2. High priest ( 2 Kings 22:4, etc.;  2 Chronicles 34:9, etc.;  1 Chronicles 6:13;  Ezra 7:1). In the 18th year of Josiah's reign the king directed him to have the Lord's house repaired out of the money contributed by the people. So faith, fully did the workmen execute their task that no reckoning was made with them of the money entrusted to them. Hilkiah in the course of the repairs "found the book of the law of the Lord, given by the hand of Moses," and being not able to read it himself gave it to Shaphan to read ( 2 Kings 22:8, etc., margin of  2 Chronicles 34:14). Possibly Moses' own autograph copy, but "by the hand of Moses" may mean only that God gave it by means of him ( 2 Chronicles 35:6;  John 1:17;  Galatians 3:19;  Exodus 9:35 margin,  Exodus 35:29;  Nehemiah 10:29).

Still the place where it was found, the temple, and its not having been found before but only brought to light during the repairs, and that by the high priest, identify it with the original temple copy deposited by Moses' command by the side of the ark within the veil ( Deuteronomy 31:9;  Deuteronomy 31:26). The two tables of the Decalogue were in the ark ( 1 Kings 8:9); the book of the law by the ark, probably in a chest, securing its safety, attesting its divine authority, and witnessing against Israel's breach of the covenant of which the ark was the symbol. The expression "the book of the law," not a book of laws, must refer to the well known book, the Pentateuch, not to some book then coming to light for the first time. Hilkiah "found" it, not "forged" it under the name of Moses, as rationalists in despite of the text conjecture. Shaphan "read therein" (not the whole, which would require a different phrase,  2 Kings 23:2) to the king.

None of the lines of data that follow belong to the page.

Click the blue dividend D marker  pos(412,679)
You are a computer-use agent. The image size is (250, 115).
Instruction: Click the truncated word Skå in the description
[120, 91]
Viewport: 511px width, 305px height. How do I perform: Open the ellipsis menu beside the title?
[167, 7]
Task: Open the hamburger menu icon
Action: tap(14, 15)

The threats and curses of the law against transgressors (Leviticus 26; Deuteronomy 28; 29) were prominent in the passages read, and so overwhelmed the king that he tore his clothes. Probably Josiah, owing to the neglect of the law in Manasseh's and Amon's ungodly reigns, had never heard the law read from before. The intimate acquaintance with both its words and truths which the psalmists and prophets long before Josiah's time display establishes the certainty of the Pentateuch's prior existence and of its being the basis of their inspired utterances. Deuteronomy, the repetition of the law in a summary, was the leading portion read, just as at the reading in the feast of tabernacles every seventh year, the year of release, not the whole Pentateuch but lessons from it day by day were read ( Nehemiah 8:18;  Nehemiah 9:3-5, etc.;  Deuteronomy 1:5;  Deuteronomy 31:9-13).

"The covenant," and the words "with all their heart and soul" ( 2 Kings 23:2-3), answer to the same in  Deuteronomy 29:1;  Deuteronomy 30:2; compare also  2 Chronicles 35:3 with  Deuteronomy 33:10. Josiah's final and utter destruction of idolatrous symbols, removal of wizards, and keeping of the Passover were the fruits of his hearing Deuteronomy 16, 18. Allusions also occur to  Leviticus 23:5;  Leviticus 22:1;  Leviticus 22:5;  Leviticus 3:2-5;  Numbers 8:20-22;  Numbers 9:3, in  2 Chronicles 35:1;  2 Chronicles 35:6;  2 Chronicles 35:11-12. Jeremiah's frequent references to Deuteronomy are well known; compare  Jeremiah 11:3-5, where he quotes  Deuteronomy 27:26.

This correspondence is doubtless due to the prominence given to Deuteronomy in reading the book of the law just then found; the finding and the reading would naturally interest Jeremiah deeply and tinge his prophecies. Josiah read (i.e. caused to be read) "all the words of the book of the covenant found in the house of the Lord," i.e. all the essential parts, "the commandments, statutes, and rights," without the reasons and exhortations, narratives, etc.; just as Joshua ( Joshua 8:32-35) did at Ebal and Gerizim. The directions for the reading of the law every seventh year or year of release, also the direction ( Deuteronomy 17:18-19) that a copy of the law should be made for the king distract from that of the priests and Levites, imply a paucity of readers and of copies (compare  2 Chronicles 17:9;  2 Kings 14:6;  2 Kings 18:5-6).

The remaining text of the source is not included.